Day in and day out, we’ve been hearing the same thing from SREs across domains: our telemetry volumes are out of control, our Datadog/Splunk/New Relic bill is becoming a line item that gets brought up in board meetings, and we’re spending so much time managing the tooling that we barely have time to do actual reliability work anymore.
And AI coding assistants have exacerbated the issue to another level. The pace of change massively increased. Small feature changes often lead to a cascade of changes and tweaks. New services are coming up at breakneck speed, with their full-stack complement of kubernetes clusters, databases, nodes, containers, and applications… and all their observability. This rapid pace of change isn’t only exponentially increasing the volume of data, but requiring SREs to cope with an enormous backlog of rules and configurations needed to manage it.
Your Vendors Profit From This Problem
Vendors have a vested interest in not solving this problem. Their business models depend on all this data. Expecting them to solve your data volume problem is like asking your cigarette company to help you quit smoking.

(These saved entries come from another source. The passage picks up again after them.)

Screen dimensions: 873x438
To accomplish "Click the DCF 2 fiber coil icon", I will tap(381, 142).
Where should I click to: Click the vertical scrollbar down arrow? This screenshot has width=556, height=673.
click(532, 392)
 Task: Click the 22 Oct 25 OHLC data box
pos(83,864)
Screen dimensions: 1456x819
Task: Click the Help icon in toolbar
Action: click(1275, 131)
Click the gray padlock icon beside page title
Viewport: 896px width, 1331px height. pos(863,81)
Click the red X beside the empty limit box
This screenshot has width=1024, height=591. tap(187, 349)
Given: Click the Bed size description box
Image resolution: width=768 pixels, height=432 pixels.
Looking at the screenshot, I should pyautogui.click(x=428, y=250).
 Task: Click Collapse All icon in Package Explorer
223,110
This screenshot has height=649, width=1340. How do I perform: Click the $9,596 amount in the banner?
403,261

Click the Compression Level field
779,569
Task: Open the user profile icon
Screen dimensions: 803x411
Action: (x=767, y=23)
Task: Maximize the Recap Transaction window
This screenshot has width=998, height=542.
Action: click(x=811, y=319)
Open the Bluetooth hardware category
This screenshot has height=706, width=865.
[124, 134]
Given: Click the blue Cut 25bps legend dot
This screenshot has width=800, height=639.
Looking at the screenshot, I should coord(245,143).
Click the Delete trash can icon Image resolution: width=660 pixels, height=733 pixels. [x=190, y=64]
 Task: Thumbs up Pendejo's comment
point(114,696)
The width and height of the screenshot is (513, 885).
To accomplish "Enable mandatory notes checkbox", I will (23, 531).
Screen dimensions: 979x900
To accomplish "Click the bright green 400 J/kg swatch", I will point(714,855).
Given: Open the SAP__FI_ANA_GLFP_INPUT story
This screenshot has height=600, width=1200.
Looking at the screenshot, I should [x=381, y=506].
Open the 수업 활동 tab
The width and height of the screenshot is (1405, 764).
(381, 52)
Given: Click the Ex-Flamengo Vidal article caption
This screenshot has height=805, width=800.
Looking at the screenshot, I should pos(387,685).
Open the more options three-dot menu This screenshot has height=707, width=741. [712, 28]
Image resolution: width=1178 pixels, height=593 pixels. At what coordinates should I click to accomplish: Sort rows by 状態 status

So what do people usually try? Some variation of “just reduce the data.” Often this boils down to convincing developers to instrument less, sample more aggressively, or spend time and think more heavily about what data to send or not to send.. Incentives are misaligned here too. Developers want to have all the data in case they need it for troubleshooting. No one wants to wake up at 2am and find that the one clue to resolving a problem has been sampled away.
Process the Stream, Not the Source
What if, instead of fighting about what gets emitted, there was a way to dynamically make decisions about what data is passed through depending on context? Data gets created however developers want it. An intelligent processing engine can dynamically figure out what to aggregate, what to pass through, and what to divert to low cost storage. Only the useful output hits your expensive observability platform.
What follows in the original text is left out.